Please copy the records exactly as they appear, with all pictures left out.

[[ Provided information open ]]

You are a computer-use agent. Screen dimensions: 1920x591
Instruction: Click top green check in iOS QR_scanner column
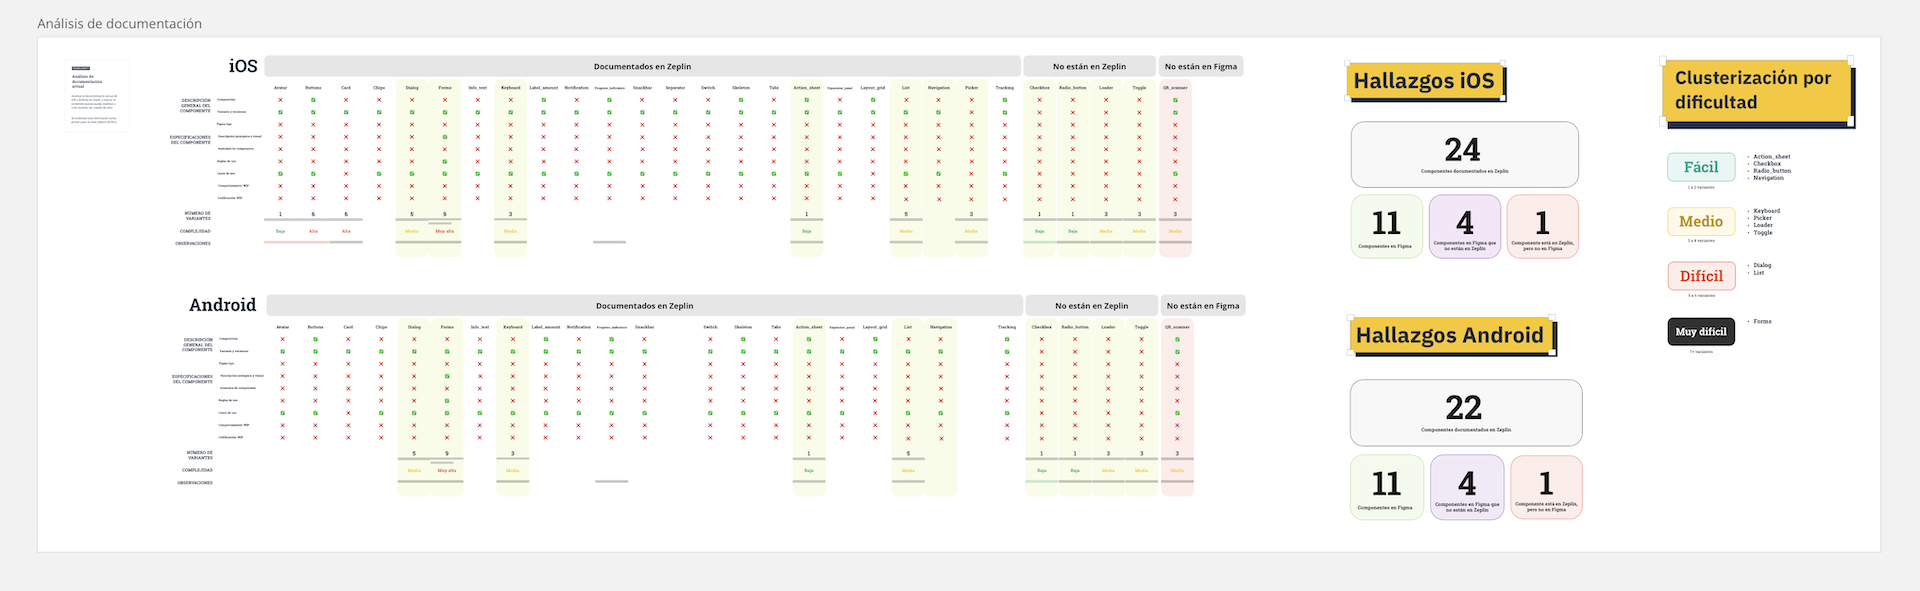[x=1175, y=100]
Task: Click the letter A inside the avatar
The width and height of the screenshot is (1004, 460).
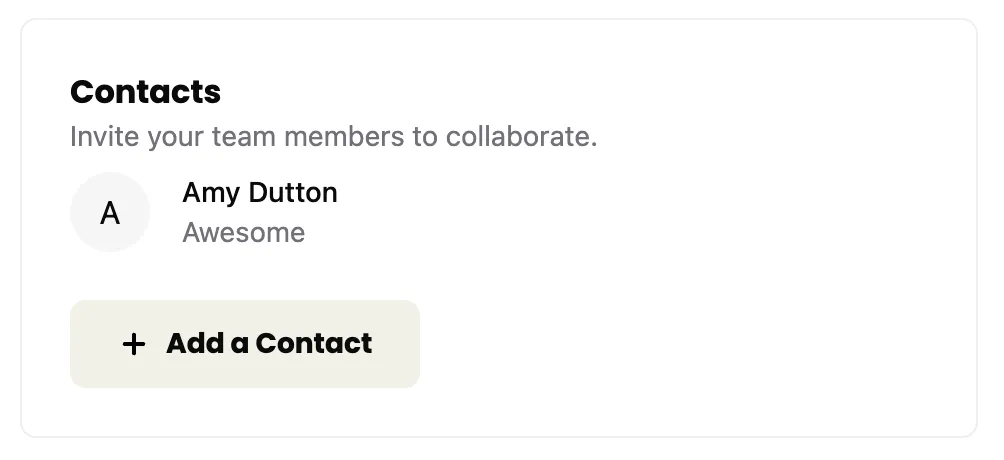Action: (110, 213)
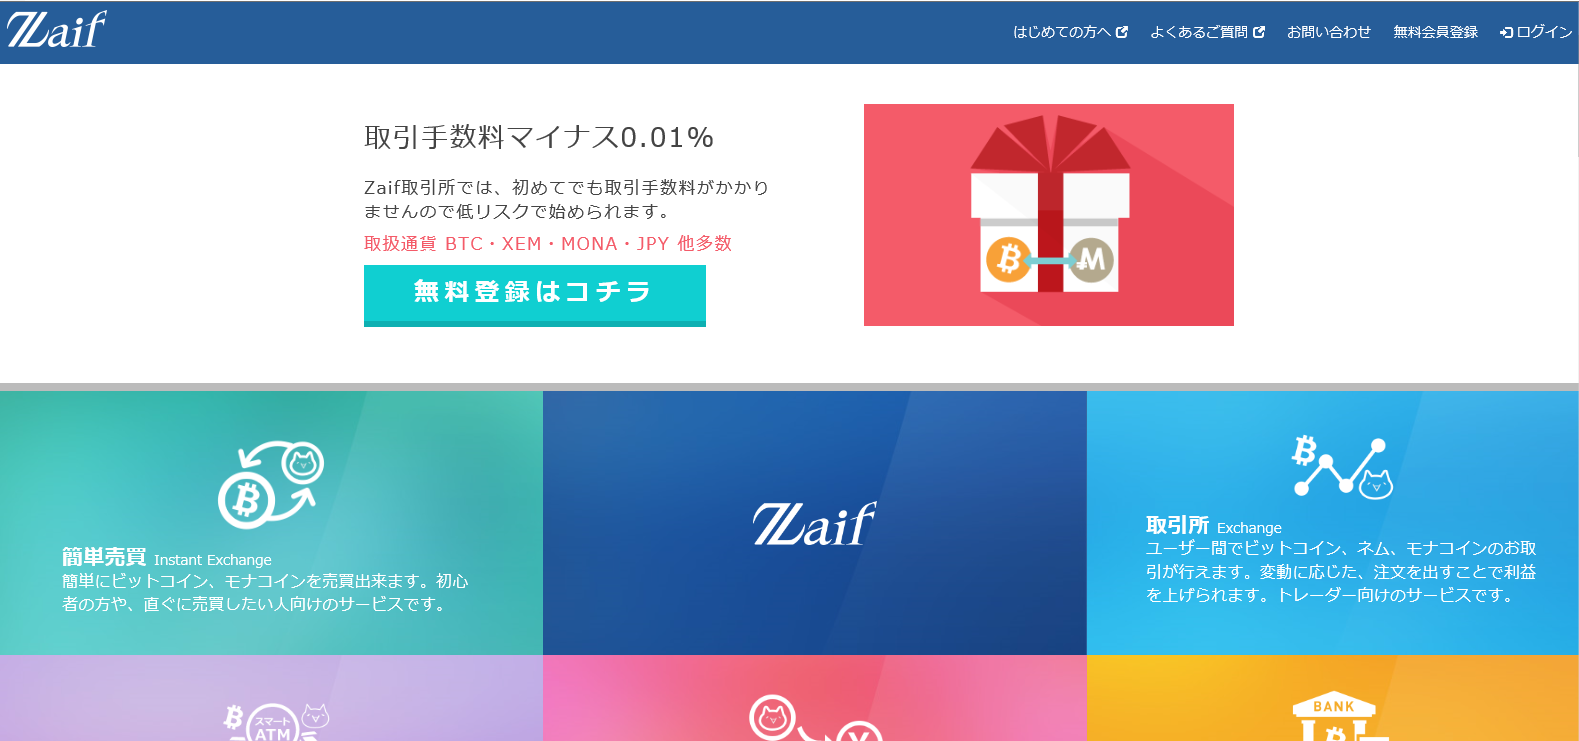This screenshot has height=741, width=1579.
Task: Click the Bitcoin-Monacoin swap icon for 簡単売買
Action: coord(271,484)
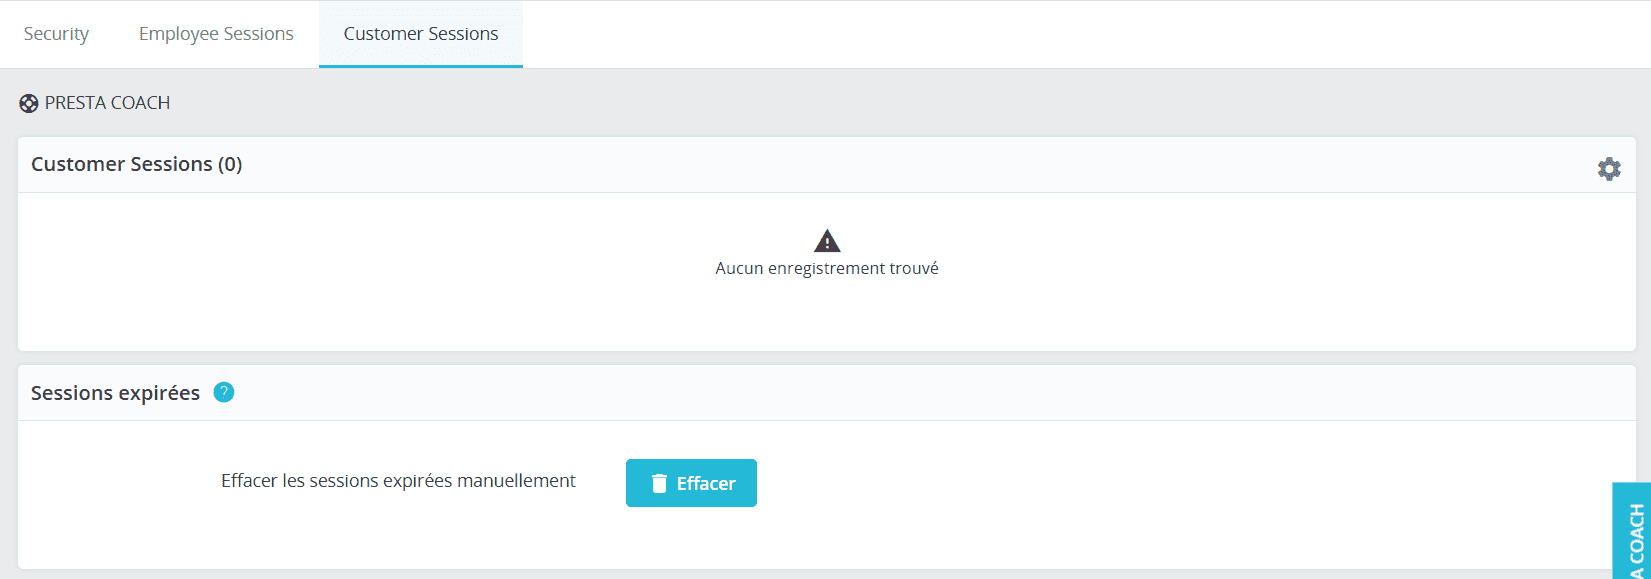
Task: Expand the vertical COACH side tab
Action: coord(1632,531)
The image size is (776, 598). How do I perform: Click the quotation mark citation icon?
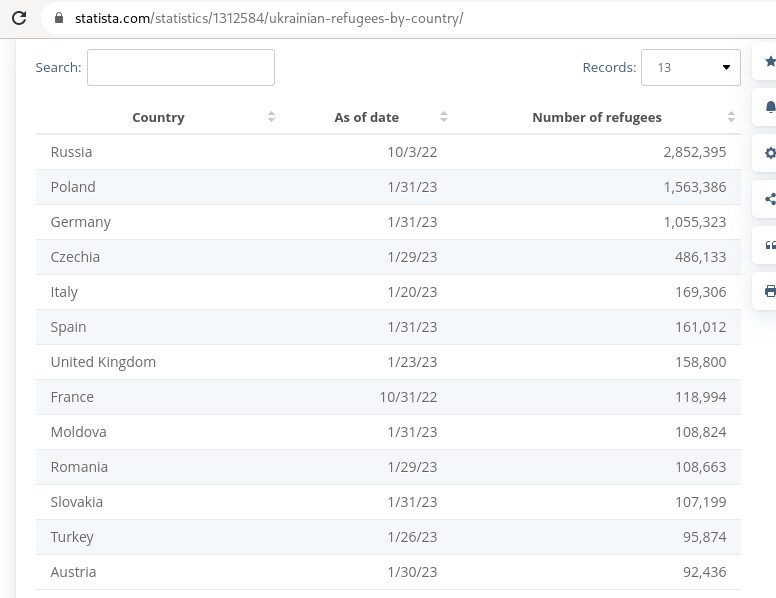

[[ Provided information closed ]]

» Result below:
You are a computer-use agent. Screen dimensions: 1920x591
Instruction: Click top green check in iOS QR_scanner column
[x=1175, y=100]
Task: Click the letter A inside the avatar
The width and height of the screenshot is (1004, 460).
Action: (110, 213)
This screenshot has height=741, width=1579.
Task: Click the Bitcoin-Monacoin swap icon for 簡単売買
Action: coord(271,484)
Task: Expand the vertical COACH side tab
Action: coord(1632,531)
The image size is (776, 598). How do I perform: Click the quotation mark citation icon?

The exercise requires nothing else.